After these two pulls, skb->data has moved forward while transport_header
still points to the old (now behind skb->data) position, resulting in a
negative skb_transport_offset(): typically -4 after GRE pull alone, or
-18 after GRE + inner Ethernet pull.
In the normal case where the inner frame is a recognizable protocol
(e.g., IPv4/TCP), the transport_header is subsequently overwritten by
ip_rcv_core() (or inet_gro_receive() on the GRO path) via
skb_set_transport_header(), and the stale value never reaches downstream
consumers.

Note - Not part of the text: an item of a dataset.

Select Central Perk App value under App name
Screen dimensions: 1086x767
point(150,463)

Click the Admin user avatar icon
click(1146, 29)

However, if the inner frame cannot be parsed (e.g.,
eth_type_trans() classifies it as ETH_P_802_2 due to a zero/invalid
inner Ethernet header), neither rescue runs, and the stale offset
persists into __netif_receive_skb_core().
When this stale offset is combined with contradictory GSO metadata (e.g.,
SKB_GSO_TCPV4 injected via virtio_net_hdr from a tun device),
qdisc_pkt_len_segs_init() trusts the negative offset: the unsigned
wraparound makes pskb_may_pull() effectively a no-op, and __tcp_hdrlen()

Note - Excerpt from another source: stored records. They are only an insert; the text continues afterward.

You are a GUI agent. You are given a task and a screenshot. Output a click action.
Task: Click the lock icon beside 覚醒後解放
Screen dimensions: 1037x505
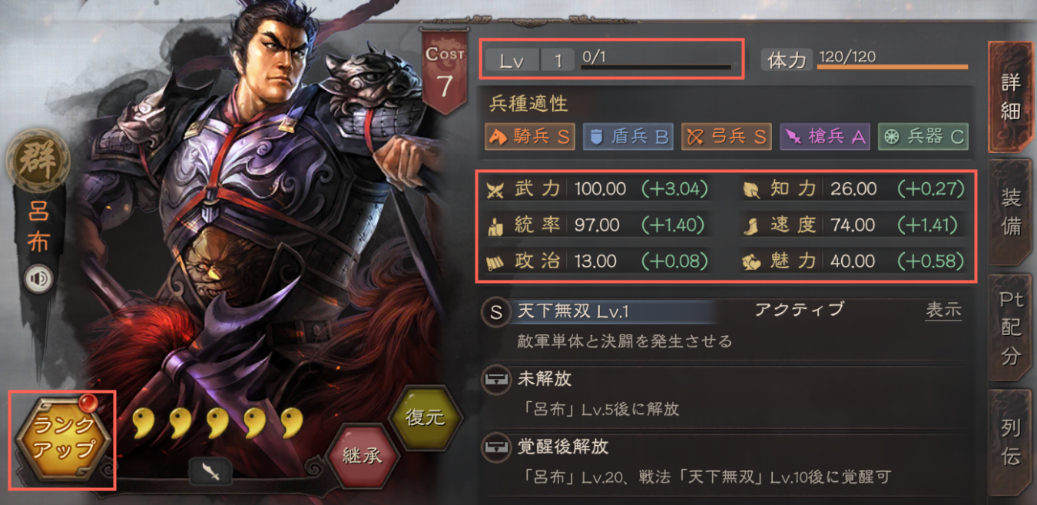496,447
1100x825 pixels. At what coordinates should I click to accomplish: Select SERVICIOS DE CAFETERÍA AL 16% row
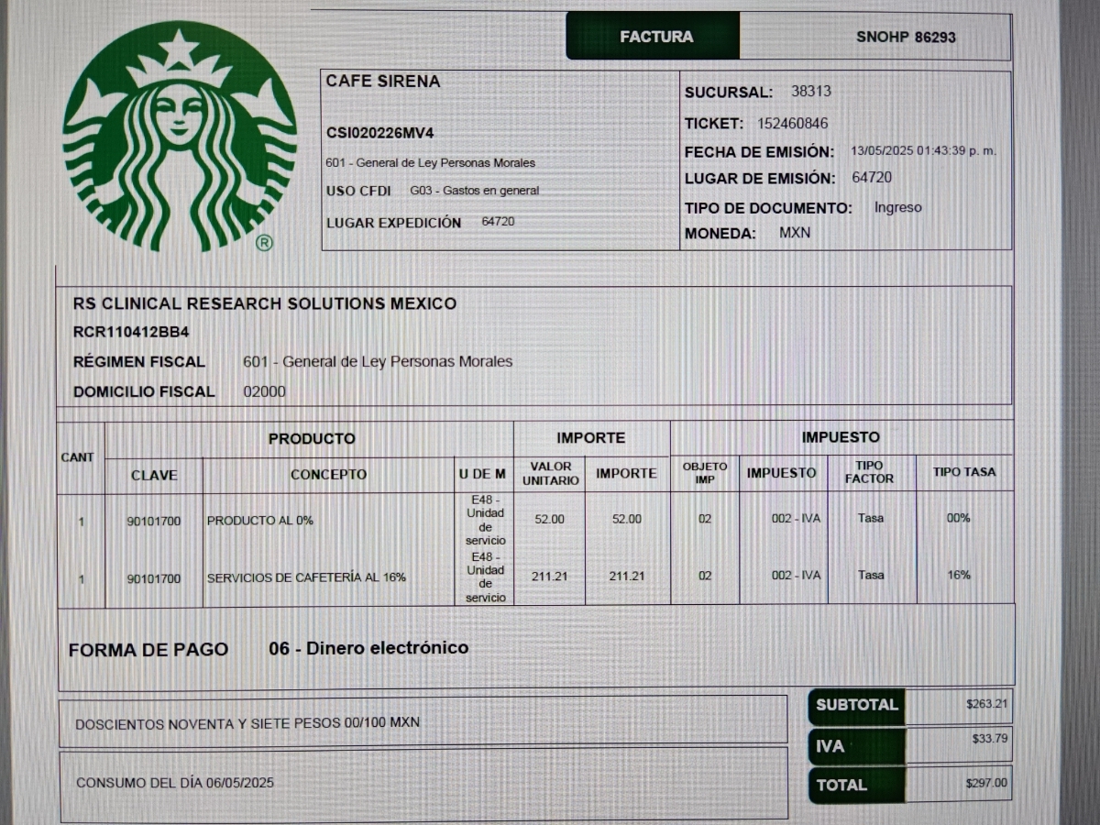pos(306,578)
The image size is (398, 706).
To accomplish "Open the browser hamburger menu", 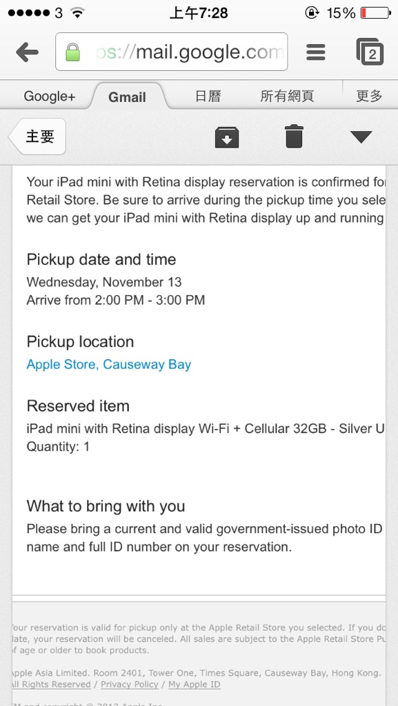I will [316, 52].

then reads from an invalid memory location, causing a use-after-free.
The UAF only triggers on the GSO path, where qdisc_pkt_len_segs_init()

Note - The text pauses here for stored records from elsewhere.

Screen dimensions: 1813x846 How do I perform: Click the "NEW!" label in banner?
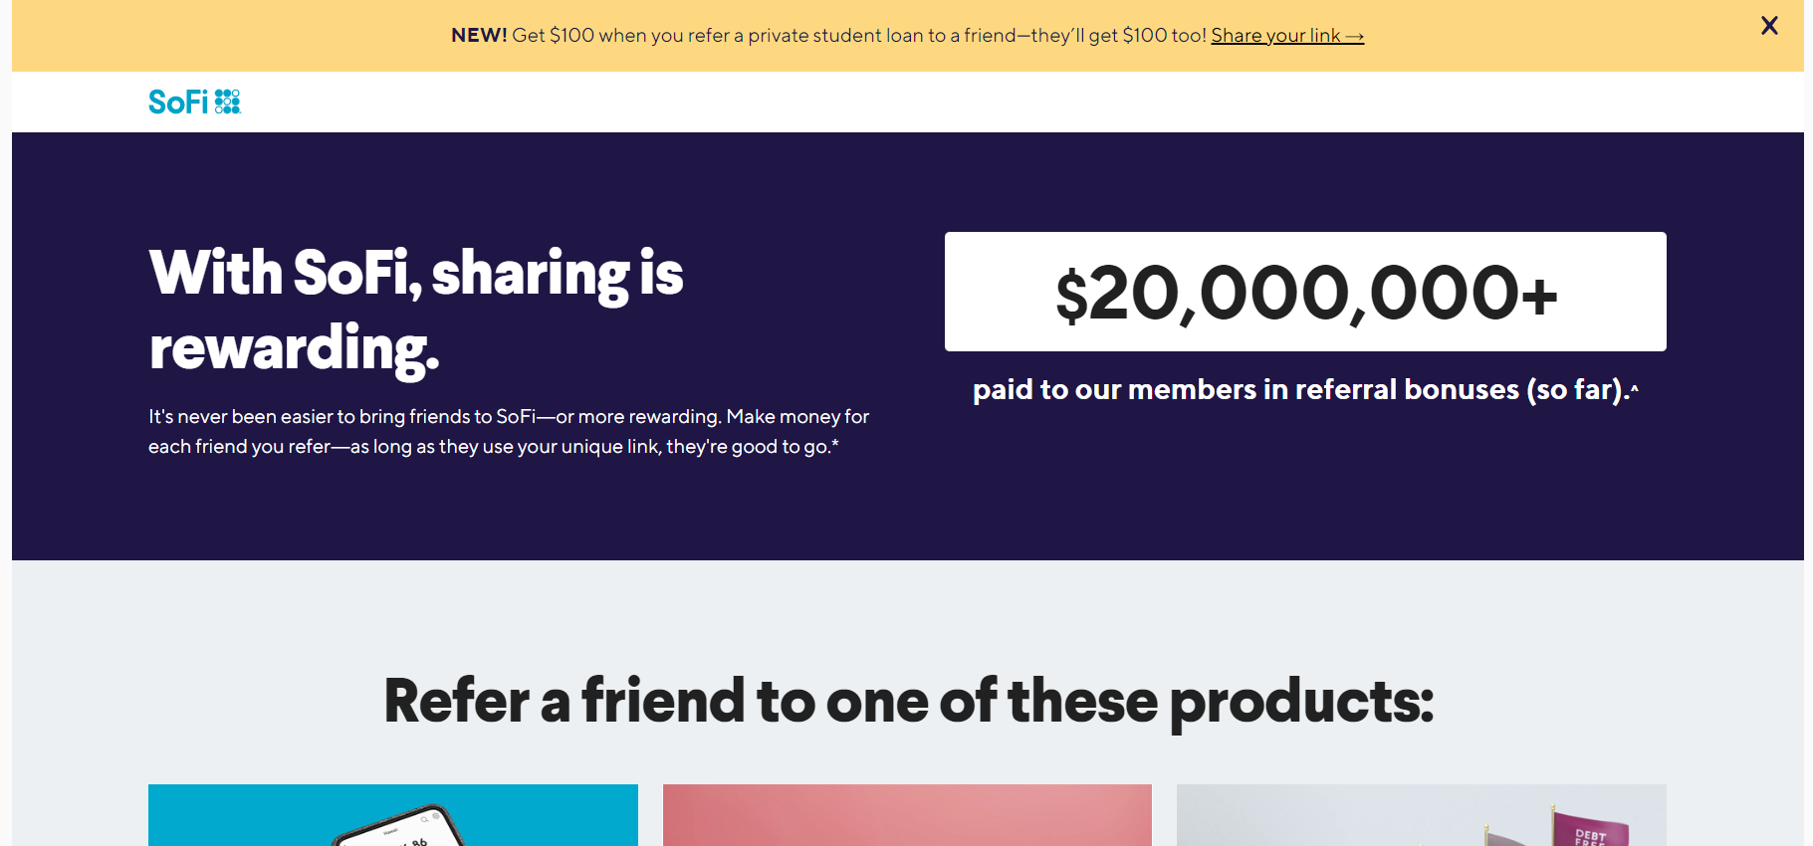coord(479,36)
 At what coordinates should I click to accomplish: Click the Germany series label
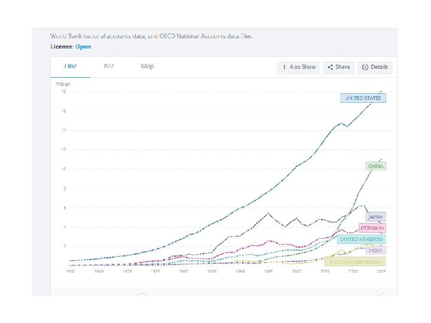(x=372, y=228)
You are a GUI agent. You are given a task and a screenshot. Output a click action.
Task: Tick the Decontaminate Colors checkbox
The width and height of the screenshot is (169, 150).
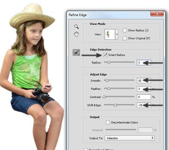(108, 122)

dereferences the transport header to compute per-segment length. Fix
this by introducing iptunnel_rebuild_transport_header(), which is a
no-op for non-GSO packets and otherwise re-probes the transport header
via the flow dissector. If re-probing fails, the contradictory GSO
metadata is cleared via skb_gso_reset() so downstream consumers cannot
trust stale offsets. Restricting the rebuild to GSO packets keeps the
flow-dissector cost off the common rx fast path.
reproducer: https://gist.github.com/mrpre/5ba943fd86367af748b70de99263da4b
Link: https://syzkaller.appspot.com/bug?extid=83181a31faf9455499c5
Fixes: c54419321455 ("GRE: Refactor GRE tunneling code.")
Fixes: 0d3c703a9d17 ("ipv6: Cleanup IPv6 tunnel receive path")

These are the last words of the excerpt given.